If your physician is recommending a colonoscopy, the following information will address questions you might have.
An exam using an instrument called a colonoscope. The colonoscope is a thin, lighted flexible tube. This instrument allows the physician to directly view the inside of your colon (large intestine). Photos can be taken to document findings and tissue samples (biopsies) may be taken. This is a painless way for your physician to evaluate the colon in great detail.
Polyps are small growths originating in the lining of the colon. Most polyps are non-cancerous (benign), but the physician cannot always tell a benign polyp from a malignant (cancerous) polyp by its visual appearance. For this reason, all polyps found will be removed and sent to pathology for analysis. You should feel no discomfort during the polyp removal. Removal of colon polyps is important in preventing colorectal cancer.
Your colon must be clean in order for your physician to get the best view possible. A special diet followed by a laxative preparation is necessary to clear out any waste or solid residue. The instructions must be followed exactly. Any solid material retained in the colon may prolong the procedure or make it necessary to repeat the examination at another time.
The doctor will give you an intravenous medication to make you feel relaxed. Some people fall asleep and do not remember the procedure when they awaken. The physician will put air into your colon to help visualize the lining and this sometimes causes a cramping or bloated sensation. (Passing this air during and following the exam will relieve any discomfort.)
When you arrive at the endoscopy center, you will be asked to change into a gown. The nurse will ask you questions about your medical history and current medication use. Updating this information will make the procedure safe for you. Please be prepared to review your health history at this time. Bring a list of medications and drug allergies, if necessary. Your blood pressure, pulse rate, and oxygen saturation will be monitored before, during and after the exam. An intravenous (I.V.) needle will be placed in your hand or arm.

- _TASKS AND EXERCISES_
a - Answer these questions from the colonoscopy information:
(i) How is the colonoscope described?
(ii) What happens to all polyps found?
(iii) Which three measurements are monitored before, during and after the exam?
b - Change the colonoscopy information by writing out everything from "Polyps are small" down to "at another time." with "laxative preparation" replaced by "bowel preparation".
The listing has no connection to the colonoscopy information.

[Data extracted from a collection]
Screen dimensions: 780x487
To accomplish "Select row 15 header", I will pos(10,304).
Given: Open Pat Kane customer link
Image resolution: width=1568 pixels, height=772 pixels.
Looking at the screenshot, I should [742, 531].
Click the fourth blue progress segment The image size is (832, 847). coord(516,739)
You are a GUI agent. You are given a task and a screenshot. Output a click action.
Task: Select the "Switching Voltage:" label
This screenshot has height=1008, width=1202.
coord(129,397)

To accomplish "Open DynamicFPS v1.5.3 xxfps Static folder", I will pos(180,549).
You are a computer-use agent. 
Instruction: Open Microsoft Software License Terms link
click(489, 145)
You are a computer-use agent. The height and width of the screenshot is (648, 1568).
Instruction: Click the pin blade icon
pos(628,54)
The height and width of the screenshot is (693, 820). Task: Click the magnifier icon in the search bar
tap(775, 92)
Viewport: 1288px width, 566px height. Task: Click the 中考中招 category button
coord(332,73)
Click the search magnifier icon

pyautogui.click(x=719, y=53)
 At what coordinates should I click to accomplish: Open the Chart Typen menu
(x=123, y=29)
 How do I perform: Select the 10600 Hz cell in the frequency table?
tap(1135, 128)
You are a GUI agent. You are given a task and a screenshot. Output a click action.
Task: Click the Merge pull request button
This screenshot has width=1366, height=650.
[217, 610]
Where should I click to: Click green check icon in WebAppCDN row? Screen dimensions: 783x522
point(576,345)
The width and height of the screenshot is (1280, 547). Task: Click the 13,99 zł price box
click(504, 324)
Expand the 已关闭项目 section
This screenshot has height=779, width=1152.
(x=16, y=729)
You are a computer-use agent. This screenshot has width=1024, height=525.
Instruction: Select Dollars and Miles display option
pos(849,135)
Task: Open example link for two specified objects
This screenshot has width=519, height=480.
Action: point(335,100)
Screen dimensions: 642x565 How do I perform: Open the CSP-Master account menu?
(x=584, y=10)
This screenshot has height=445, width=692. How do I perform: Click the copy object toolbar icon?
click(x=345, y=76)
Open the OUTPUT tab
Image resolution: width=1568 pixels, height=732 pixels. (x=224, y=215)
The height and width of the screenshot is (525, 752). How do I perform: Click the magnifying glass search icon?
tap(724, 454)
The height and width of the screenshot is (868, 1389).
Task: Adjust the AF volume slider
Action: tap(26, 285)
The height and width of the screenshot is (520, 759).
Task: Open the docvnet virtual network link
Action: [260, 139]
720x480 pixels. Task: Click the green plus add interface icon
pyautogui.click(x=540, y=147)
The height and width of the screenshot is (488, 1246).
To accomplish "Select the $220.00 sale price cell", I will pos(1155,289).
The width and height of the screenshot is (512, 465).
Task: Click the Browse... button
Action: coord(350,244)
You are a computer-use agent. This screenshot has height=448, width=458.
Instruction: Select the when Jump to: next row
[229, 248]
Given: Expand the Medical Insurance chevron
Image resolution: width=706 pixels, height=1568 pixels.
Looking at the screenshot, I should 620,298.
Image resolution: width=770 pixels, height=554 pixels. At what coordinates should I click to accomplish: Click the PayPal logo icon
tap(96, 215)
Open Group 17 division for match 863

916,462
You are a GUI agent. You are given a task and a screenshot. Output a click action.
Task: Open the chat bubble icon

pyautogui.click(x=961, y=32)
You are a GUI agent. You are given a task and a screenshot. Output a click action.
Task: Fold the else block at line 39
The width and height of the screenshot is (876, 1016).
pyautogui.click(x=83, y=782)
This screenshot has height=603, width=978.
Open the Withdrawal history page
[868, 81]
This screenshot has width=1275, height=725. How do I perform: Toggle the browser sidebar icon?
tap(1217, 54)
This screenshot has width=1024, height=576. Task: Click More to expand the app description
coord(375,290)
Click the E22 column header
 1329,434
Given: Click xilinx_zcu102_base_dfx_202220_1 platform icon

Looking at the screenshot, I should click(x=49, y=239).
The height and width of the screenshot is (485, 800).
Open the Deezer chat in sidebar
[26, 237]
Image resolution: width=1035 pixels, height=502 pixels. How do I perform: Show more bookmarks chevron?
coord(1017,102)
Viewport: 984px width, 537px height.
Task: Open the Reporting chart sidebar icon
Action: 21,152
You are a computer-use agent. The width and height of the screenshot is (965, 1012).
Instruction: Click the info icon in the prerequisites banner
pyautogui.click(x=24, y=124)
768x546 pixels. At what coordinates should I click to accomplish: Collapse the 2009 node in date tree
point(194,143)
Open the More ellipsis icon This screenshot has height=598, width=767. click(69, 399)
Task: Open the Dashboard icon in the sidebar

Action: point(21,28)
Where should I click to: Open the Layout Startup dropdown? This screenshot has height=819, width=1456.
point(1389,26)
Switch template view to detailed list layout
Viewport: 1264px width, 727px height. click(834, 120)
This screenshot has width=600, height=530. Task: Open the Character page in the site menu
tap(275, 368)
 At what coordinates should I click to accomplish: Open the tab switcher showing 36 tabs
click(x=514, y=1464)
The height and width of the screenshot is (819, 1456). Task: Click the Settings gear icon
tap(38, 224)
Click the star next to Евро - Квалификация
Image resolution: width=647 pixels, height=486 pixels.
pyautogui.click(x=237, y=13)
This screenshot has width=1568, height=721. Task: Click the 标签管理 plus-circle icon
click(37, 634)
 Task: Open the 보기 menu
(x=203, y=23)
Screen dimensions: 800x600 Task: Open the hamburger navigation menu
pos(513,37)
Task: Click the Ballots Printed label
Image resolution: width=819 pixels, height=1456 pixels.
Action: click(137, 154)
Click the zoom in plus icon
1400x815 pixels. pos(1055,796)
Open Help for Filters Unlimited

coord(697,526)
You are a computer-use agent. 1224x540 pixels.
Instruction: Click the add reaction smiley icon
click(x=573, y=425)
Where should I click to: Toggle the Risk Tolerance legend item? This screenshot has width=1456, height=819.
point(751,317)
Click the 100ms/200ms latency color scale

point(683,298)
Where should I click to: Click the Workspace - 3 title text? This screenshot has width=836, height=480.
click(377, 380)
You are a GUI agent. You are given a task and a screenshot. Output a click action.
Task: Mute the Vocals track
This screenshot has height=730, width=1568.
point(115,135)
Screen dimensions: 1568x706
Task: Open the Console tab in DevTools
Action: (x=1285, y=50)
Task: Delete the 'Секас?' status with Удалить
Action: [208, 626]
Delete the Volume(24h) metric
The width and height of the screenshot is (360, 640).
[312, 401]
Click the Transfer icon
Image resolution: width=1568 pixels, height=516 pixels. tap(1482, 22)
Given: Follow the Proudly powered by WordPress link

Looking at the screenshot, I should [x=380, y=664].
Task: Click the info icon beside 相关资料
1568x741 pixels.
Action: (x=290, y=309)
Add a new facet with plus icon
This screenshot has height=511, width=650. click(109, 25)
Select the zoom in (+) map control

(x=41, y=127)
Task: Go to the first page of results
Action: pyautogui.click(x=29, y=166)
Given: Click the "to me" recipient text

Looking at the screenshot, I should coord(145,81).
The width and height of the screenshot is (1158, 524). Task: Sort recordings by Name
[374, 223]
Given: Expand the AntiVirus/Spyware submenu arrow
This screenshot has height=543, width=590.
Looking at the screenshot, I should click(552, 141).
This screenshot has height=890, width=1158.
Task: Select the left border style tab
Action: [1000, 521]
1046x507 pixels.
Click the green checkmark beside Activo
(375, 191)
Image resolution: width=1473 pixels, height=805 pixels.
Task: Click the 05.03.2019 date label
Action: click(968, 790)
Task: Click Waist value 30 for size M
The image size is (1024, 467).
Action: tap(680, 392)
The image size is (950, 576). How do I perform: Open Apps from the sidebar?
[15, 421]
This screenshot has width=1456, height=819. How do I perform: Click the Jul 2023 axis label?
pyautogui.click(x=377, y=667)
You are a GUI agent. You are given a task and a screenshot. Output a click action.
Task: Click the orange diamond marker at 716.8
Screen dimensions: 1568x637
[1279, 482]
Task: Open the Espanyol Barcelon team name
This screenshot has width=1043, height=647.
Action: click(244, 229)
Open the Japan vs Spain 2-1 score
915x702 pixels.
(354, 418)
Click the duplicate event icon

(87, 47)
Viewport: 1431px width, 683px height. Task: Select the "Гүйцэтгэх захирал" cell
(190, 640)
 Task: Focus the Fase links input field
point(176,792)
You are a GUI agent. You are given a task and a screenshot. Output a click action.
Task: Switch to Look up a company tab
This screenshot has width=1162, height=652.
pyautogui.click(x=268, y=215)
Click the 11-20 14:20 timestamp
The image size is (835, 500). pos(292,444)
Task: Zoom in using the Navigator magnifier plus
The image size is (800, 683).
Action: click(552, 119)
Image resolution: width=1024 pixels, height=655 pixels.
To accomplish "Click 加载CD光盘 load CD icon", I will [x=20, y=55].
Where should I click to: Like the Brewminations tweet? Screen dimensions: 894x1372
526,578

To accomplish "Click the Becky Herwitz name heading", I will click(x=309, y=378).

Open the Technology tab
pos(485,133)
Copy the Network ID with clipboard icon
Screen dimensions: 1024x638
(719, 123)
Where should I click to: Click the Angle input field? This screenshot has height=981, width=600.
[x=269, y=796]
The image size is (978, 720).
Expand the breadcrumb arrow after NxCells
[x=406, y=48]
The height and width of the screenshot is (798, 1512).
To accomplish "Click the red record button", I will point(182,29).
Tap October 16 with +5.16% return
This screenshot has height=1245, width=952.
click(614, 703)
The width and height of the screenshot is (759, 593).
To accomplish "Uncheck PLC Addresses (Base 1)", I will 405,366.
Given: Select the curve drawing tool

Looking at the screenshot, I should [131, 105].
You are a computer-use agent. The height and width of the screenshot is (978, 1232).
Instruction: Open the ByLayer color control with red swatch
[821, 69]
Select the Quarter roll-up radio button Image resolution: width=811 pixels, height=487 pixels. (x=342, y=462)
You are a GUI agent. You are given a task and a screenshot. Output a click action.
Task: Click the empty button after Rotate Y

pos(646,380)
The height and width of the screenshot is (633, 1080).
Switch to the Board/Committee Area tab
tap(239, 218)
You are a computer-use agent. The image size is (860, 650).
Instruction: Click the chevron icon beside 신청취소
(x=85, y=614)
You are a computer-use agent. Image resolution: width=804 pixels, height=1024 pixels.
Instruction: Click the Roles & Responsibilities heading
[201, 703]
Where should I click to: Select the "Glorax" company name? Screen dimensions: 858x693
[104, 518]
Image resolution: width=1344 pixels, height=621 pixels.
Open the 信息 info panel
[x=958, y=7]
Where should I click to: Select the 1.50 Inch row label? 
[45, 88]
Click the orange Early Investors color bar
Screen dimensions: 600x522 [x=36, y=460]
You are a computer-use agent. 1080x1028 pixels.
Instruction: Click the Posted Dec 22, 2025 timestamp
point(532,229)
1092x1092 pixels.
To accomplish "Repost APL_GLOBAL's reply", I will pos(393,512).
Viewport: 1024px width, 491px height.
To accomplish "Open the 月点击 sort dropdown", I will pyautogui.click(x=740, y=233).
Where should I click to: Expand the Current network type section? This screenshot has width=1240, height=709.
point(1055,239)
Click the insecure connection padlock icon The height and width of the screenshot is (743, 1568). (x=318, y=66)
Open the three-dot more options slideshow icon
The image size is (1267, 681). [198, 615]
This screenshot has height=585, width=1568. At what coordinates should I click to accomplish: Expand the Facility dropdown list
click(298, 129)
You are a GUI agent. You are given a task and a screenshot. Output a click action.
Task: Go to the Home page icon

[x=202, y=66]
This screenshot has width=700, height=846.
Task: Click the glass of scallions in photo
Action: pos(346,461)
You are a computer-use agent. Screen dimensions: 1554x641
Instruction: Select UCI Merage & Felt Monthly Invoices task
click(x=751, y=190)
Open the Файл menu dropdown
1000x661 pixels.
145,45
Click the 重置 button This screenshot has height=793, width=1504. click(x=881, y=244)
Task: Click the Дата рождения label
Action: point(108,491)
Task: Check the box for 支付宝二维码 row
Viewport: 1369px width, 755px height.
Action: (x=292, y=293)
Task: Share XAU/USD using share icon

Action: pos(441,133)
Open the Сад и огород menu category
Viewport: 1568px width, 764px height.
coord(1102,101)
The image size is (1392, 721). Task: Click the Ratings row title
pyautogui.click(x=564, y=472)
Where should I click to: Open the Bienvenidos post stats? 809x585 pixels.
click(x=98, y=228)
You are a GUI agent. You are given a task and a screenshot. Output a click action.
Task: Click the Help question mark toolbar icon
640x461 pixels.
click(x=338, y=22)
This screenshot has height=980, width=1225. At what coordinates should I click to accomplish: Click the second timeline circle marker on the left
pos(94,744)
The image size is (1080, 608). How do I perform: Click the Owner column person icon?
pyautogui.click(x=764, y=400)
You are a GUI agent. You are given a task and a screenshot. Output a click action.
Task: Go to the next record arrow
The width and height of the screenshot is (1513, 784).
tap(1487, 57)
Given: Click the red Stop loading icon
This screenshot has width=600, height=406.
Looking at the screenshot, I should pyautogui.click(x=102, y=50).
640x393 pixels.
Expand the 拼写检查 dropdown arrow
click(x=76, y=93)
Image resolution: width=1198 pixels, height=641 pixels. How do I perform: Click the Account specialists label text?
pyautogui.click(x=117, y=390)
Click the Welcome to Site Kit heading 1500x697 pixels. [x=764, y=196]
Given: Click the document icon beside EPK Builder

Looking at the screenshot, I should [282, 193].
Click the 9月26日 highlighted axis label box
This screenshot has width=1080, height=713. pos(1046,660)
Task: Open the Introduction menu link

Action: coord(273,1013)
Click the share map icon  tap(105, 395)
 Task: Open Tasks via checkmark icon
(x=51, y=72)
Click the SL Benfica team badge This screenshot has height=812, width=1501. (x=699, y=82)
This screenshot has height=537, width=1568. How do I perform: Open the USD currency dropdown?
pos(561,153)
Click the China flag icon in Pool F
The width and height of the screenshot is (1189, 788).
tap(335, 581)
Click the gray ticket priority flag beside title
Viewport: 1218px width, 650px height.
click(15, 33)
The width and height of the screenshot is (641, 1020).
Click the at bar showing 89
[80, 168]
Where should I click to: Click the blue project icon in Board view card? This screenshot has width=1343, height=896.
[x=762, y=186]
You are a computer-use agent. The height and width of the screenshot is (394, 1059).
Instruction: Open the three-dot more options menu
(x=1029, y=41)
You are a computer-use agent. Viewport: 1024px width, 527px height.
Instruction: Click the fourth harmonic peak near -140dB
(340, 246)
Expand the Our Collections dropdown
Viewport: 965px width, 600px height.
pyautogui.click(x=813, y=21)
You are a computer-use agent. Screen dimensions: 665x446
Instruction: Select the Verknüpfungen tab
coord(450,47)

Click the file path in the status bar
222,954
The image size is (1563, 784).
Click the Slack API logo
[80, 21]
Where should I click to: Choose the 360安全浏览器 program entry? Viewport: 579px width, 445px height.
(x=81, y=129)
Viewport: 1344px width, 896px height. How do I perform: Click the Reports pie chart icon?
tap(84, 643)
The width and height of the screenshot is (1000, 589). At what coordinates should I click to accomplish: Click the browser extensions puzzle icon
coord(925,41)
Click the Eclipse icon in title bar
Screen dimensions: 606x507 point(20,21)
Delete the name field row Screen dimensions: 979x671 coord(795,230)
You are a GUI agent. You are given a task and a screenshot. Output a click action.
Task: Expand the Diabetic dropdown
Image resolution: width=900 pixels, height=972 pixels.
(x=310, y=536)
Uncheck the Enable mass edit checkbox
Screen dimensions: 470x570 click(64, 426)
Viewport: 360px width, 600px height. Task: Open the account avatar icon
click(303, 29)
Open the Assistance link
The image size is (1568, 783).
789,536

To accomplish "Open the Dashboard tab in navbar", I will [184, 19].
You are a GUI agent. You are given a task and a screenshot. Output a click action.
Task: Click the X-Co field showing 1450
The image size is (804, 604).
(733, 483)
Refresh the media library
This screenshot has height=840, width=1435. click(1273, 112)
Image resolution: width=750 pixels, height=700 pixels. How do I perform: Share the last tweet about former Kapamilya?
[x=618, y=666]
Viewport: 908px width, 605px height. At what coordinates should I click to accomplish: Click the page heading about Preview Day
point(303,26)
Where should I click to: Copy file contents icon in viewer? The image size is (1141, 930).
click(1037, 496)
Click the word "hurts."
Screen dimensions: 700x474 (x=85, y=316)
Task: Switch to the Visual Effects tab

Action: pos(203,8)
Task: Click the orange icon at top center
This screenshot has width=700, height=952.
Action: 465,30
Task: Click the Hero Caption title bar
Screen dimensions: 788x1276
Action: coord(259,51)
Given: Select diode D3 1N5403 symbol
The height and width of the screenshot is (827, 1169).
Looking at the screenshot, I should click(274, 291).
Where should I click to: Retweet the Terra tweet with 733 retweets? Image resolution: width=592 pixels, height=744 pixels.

- _TASK SOLUTIONS_
a -
(i) A thin, lighted flexible tube.
(ii) They are removed and sent to pathology for analysis.
(iii) Blood pressure, pulse rate, and oxygen saturation.

b -
Polyps are small growths originating in the lining of the colon. Most polyps are non-cancerous (benign), but the physician cannot always tell a benign polyp from a malignant (cancerous) polyp by its visual appearance. For this reason, all polyps found will be removed and sent to pathology for analysis. You should feel no discomfort during the polyp removal. Removal of colon polyps is important in preventing colorectal cancer.
Your colon must be clean in order for your physician to get the best view possible. A special diet followed by a bowel preparation is necessary to clear out any waste or solid residue. The instructions must be followed exactly. Any solid material retained in the colon may prolong the procedure or make it necessary to repeat the examination at another time.